If you’re buying from Animate/Mandarake/Tower and want zero hassle: Have the store ship it. Cost: 2,800-3,500 yen per kilogram. Time: 1-3 weeks. Worth paying a bit extra for convenience if you’re not carrying fragile items yourself.
Final Notes on Getting Anime Merch Home
The fundamental truth: Japan’s shipping infrastructure is exceptional. Packages arrive. Tracking works. Customs clearance is smooth because Japan Post and the international postal services have handled millions of anime shipments. You’re not doing anything risky or unusual. You’re doing what thousands of collectors do monthly.
The worst that usually happens is your package takes an extra week because of customs backlogs. The best that happens is your carefully packed figure arrives untouched six months later, and you get to experience the joy of opening it again like it’s Christmas.

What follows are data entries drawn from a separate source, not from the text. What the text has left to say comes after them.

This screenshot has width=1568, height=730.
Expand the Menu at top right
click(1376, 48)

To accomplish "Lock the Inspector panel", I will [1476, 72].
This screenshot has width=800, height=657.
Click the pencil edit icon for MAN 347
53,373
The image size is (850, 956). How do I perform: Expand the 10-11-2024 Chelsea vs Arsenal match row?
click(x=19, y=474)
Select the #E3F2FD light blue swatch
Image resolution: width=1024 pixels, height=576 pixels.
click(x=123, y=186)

Be honest on customs forms. Pack properly. Choose the service that matches your timeline and budget. And don’t overthink it. You’re shipping toys across oceans. It’s one of the most benign international logistics tasks that exists.
One more thing: take photos of your collection before you pack it. Just in case something does get damaged, you’ll have documentation for the insurance claim. I learned this the hard way.